やむなく木曜日にパリでランチと夕方の取材アポを入れていた、私。水曜は雪が降らなかったので、木曜から?と心配していたが、小雪がちらついた程度で、あとは雨が降った程度。天気予報はいい方にはずれてくれたじゃん!と、翌金曜も天気がよくて、雪の気配なし。ところが、土曜日の朝に雪が降り始め、クリスマス・ヴァカンス前の最後の野球の練習に息子は参加できず。野球教室は、我が家から車で30分ほどのところで、しかも、ノルマンディに向かう高速を通るので、週末ヴァカンスに出るパリジャンたちの車も少なくない。さらに雪となれば・・・。今月は、雪や小学校高学年チームの試合があったりで、息子は一度も野球教室に行かなかったなぁ、と残念に思いながらも、前の週の雪による大渋滞で、高速道路上の車中で一夜を過ごした人のニュースが頭をよぎり、野球は諦める。
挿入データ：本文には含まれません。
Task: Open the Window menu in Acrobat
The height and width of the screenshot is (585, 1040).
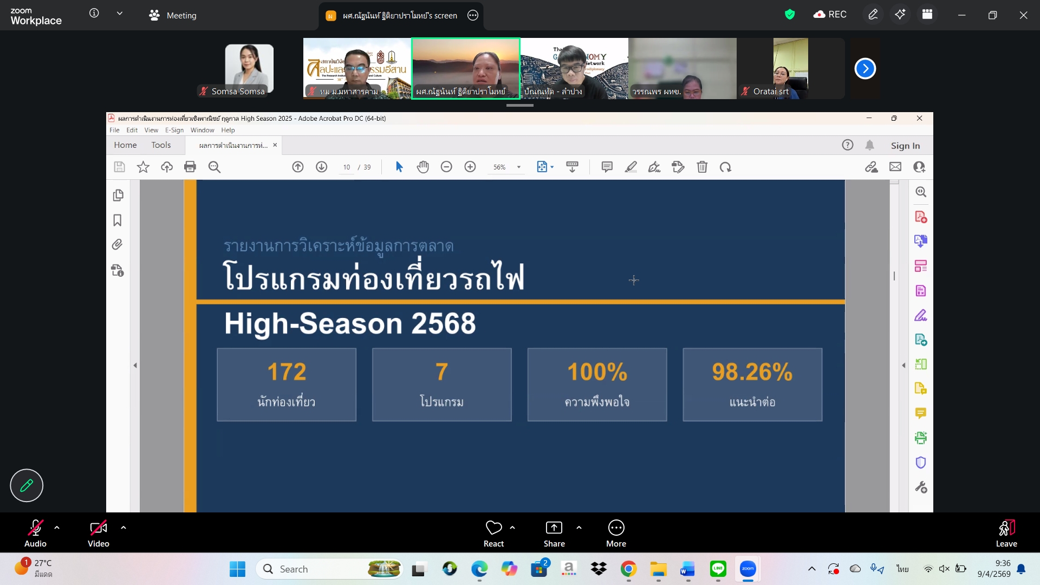Action: pyautogui.click(x=202, y=130)
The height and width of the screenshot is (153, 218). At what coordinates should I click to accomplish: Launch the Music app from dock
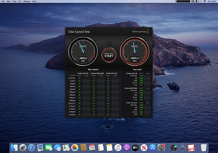coord(118,147)
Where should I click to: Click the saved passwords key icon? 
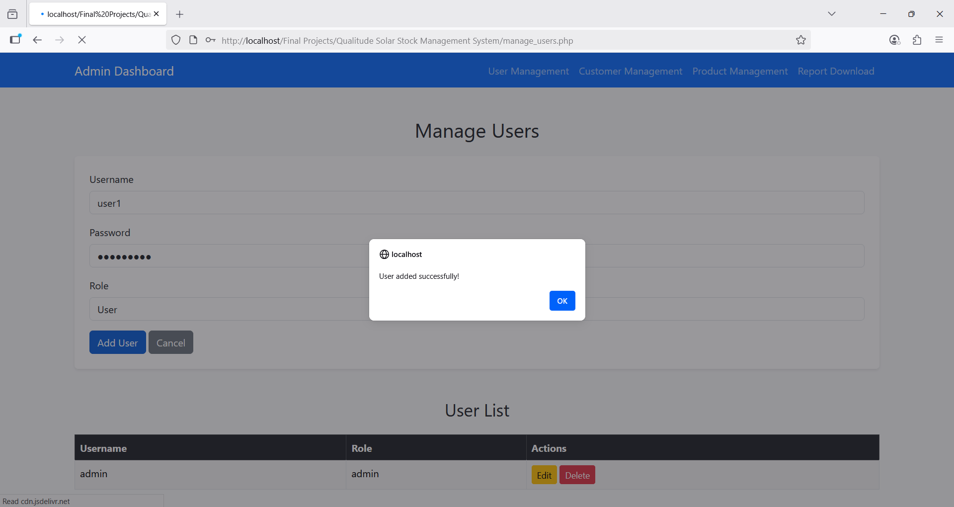coord(211,40)
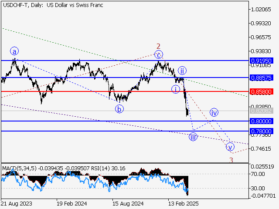The width and height of the screenshot is (279, 209).
Task: Click the 0.88575 price level tag
Action: click(x=262, y=78)
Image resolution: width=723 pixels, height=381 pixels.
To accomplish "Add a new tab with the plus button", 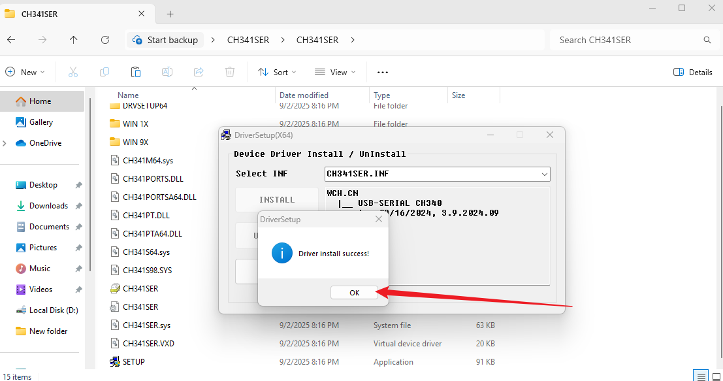I will coord(170,14).
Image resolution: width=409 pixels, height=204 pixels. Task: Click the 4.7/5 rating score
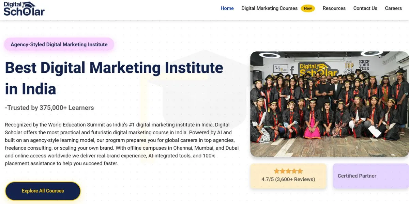pos(268,179)
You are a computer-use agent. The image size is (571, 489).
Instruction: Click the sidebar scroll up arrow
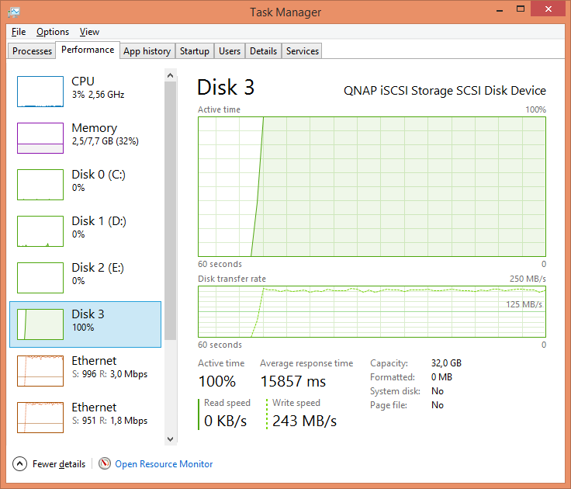coord(171,75)
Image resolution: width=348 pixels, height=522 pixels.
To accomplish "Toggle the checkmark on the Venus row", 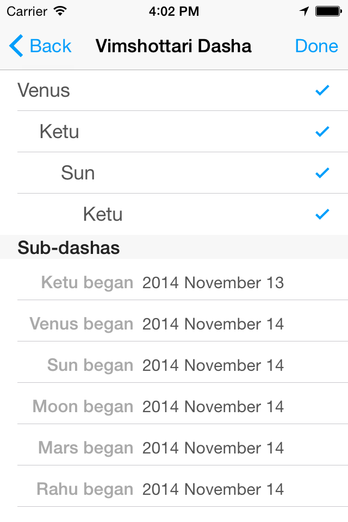I will coord(322,90).
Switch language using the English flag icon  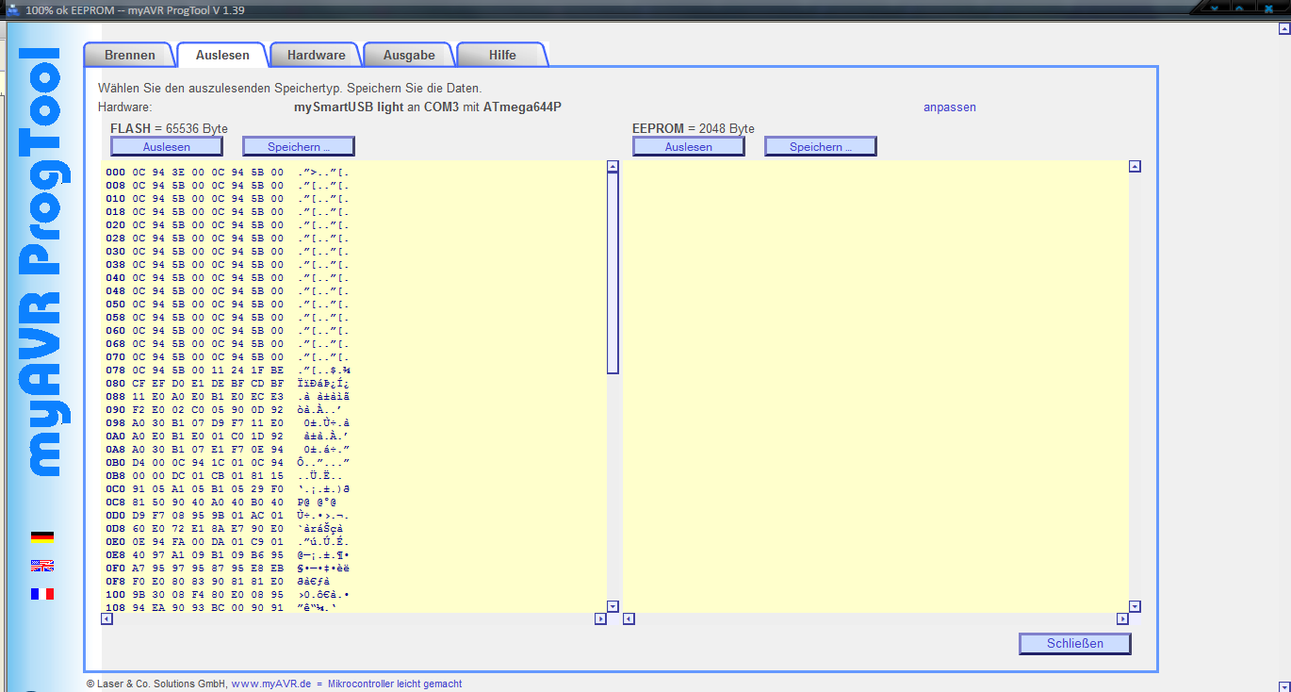click(41, 565)
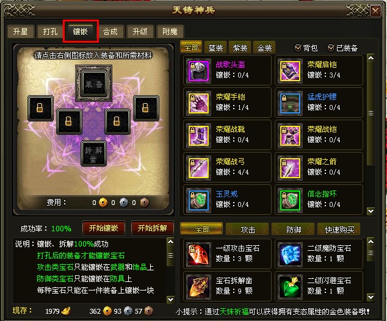The width and height of the screenshot is (387, 321).
Task: Click the gem list down arrow
Action: (371, 297)
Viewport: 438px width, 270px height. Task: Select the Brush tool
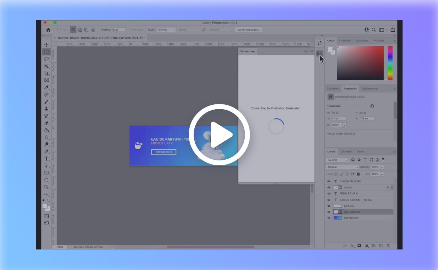coord(46,102)
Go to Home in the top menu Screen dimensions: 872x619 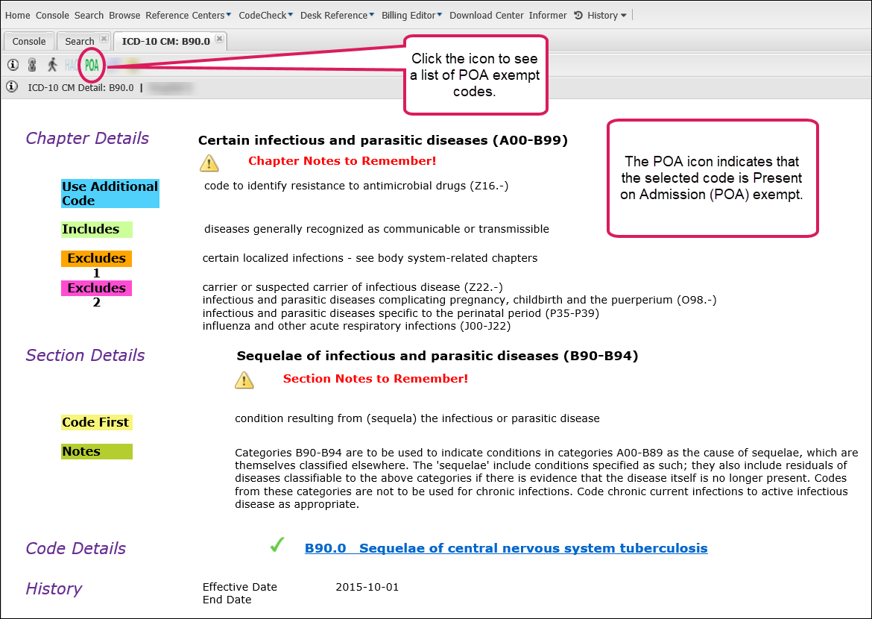pyautogui.click(x=18, y=15)
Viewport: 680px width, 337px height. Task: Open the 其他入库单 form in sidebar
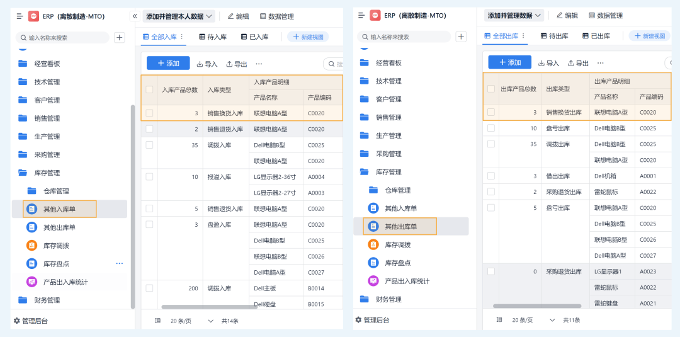(x=59, y=209)
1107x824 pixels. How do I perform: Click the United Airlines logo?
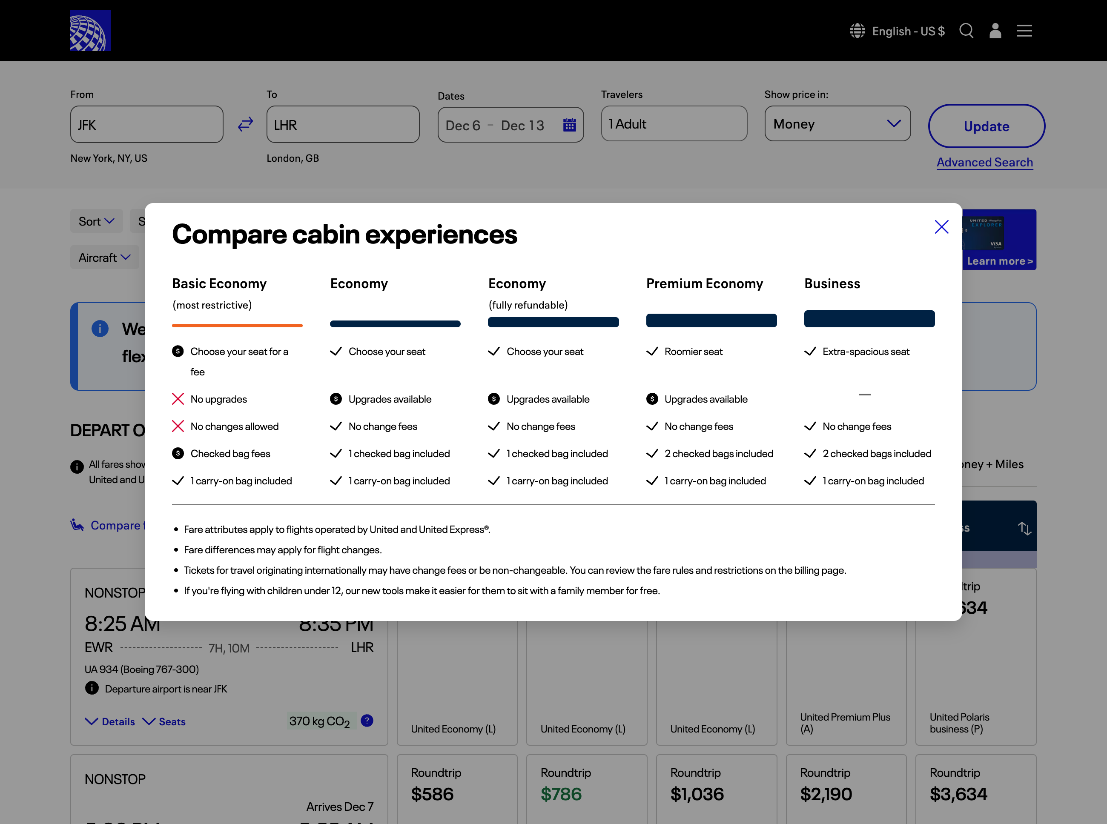pyautogui.click(x=90, y=30)
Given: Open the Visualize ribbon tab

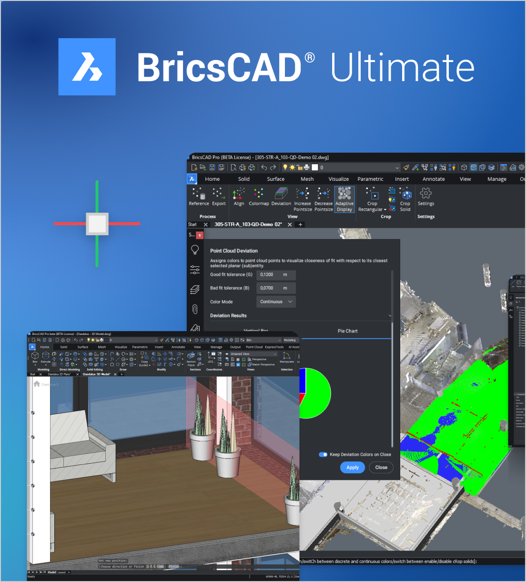Looking at the screenshot, I should pyautogui.click(x=338, y=179).
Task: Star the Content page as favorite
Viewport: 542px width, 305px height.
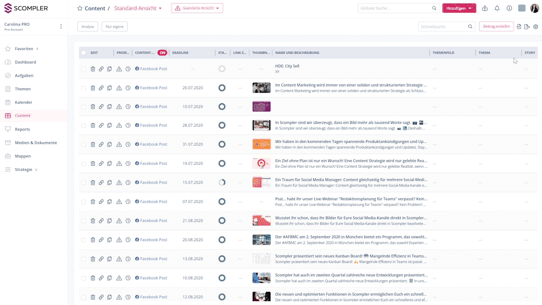Action: (x=80, y=8)
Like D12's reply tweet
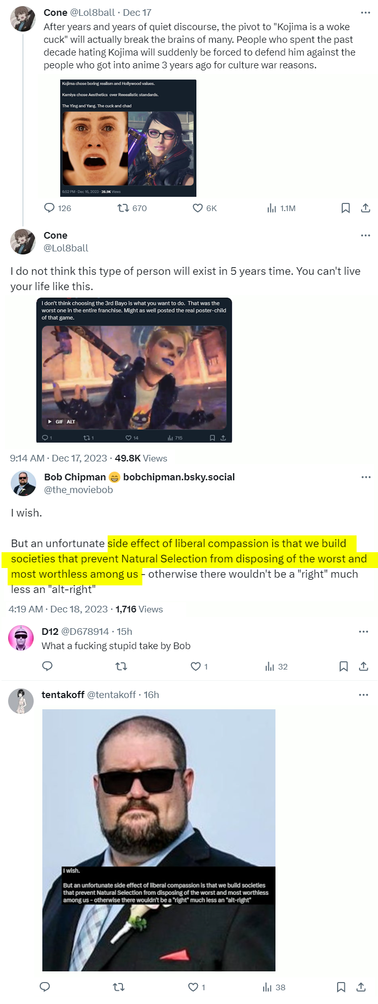 click(x=196, y=666)
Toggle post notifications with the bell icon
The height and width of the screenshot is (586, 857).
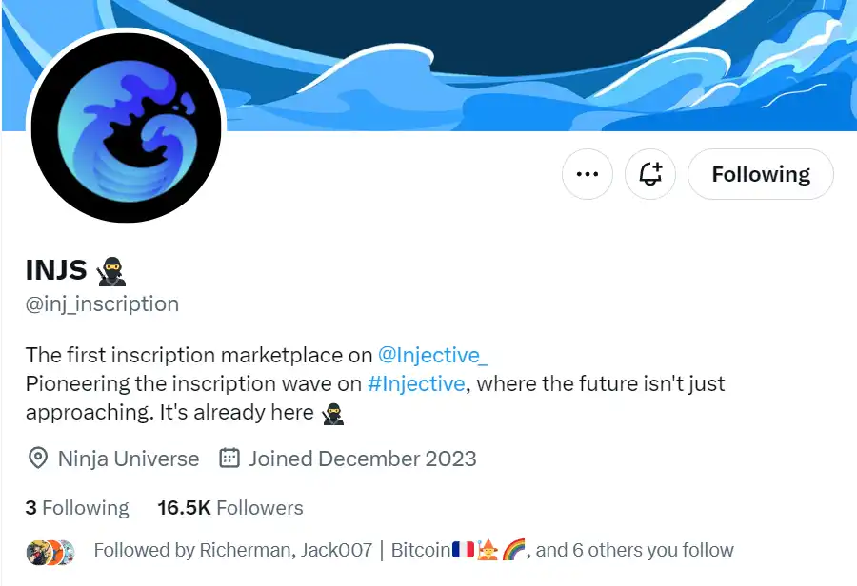coord(650,174)
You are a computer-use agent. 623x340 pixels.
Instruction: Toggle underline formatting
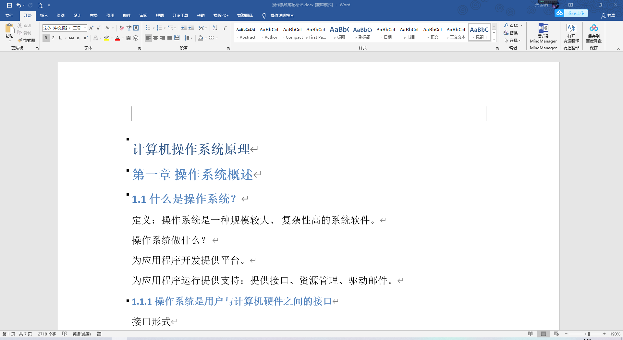point(60,38)
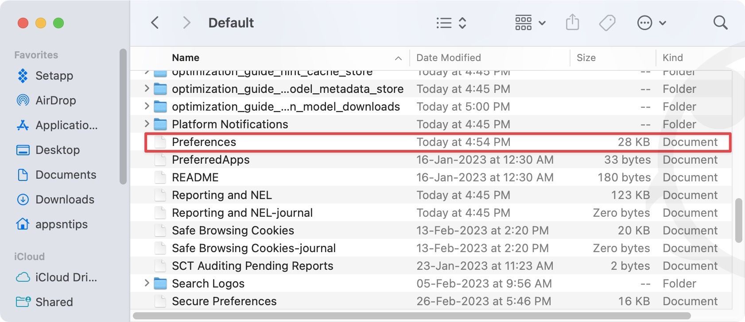Open the Finder search magnifier
The height and width of the screenshot is (322, 745).
(x=720, y=23)
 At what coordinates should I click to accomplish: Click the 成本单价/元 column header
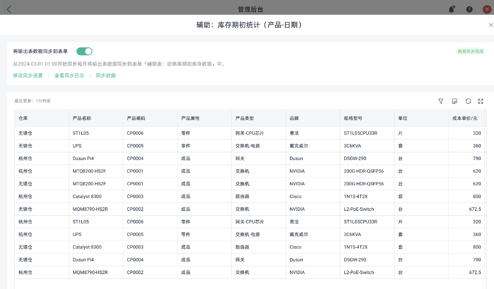pos(465,118)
私の剣道クラブは車で20分程度のところにあるが、こっちも休むか、と思っていたら、午後14時半頃に雪がやみ、空も明るくなる。遅刻だけど、1時間くらいは稽古に参加できる、と思い切って出かける。まあ、大雪になっても、いざとなれば、電車で帰って来られる場所である。道場から駅までは歩いたら20分近くかかりそうだけど。
道場に着くと、人が少ない。みんな雪を警戒しているのか、と思ったら、単に先生をはじめ、若手は強化合宿に参加しているらしい。少人数で、厳しい先生もおらず、のんびり稽古して、17時少し前に、道場を出た時には、道もすっかり乾いていた。

実は翌日の日曜日に、近郊に住む友人たちを招いて我が家でラクレット・パーティをする予定を立てていた。ラクレットとは、小型の鉄板でチーズを溶かし、それをゆでたジャガイモにとろ~りとかけ、燻製ハム類といっしょに食べる料理。ラクレット専用器具を囲んで、銘々が鉄板でチーズを溶かしながら食べる、パーティには持ってこいの料理なのだ。みんな車で来るので、「これはパーティ決行だな」と、ほっとしていたのもつかの間、道場から家に戻る途中、セーヌ川を越える頃に急に雪がちらほらと降って来る。そこは坂道になっているので、「雪がひどいと、ここは滑るだろうなぁ」、なんて思いながら、我が家に通じる小道に入った時には雪で視界が真っ白になり、無事にたどり着いた時には道はすでに真っ白になっていた。
「ナイス・タイミング」で戻って来たとほっとしていたら、あっという間に庭も真っ白になり、翌日来る予定だった友人が、なぜかちゃんと、住んでいるところが遠い順に電話をかけてきて、「ちょっと行けなさそう」。「クリスマス前に事故起こしたくないから、止めとくわ」。ラジオでまもなく、我が家の近くの道路が通行止めになった、とのアナウンスがあり、帰りが後、15分遅れていたら、とぞっとする。実際、隣のムッシューの息子さんが、車で20分ほどのショッピングセンターを17時過ぎに出たところ、大渋滞にはまり、なんと家にたどり着いたのが夜の10時過ぎだった、と後で聞いたのだ。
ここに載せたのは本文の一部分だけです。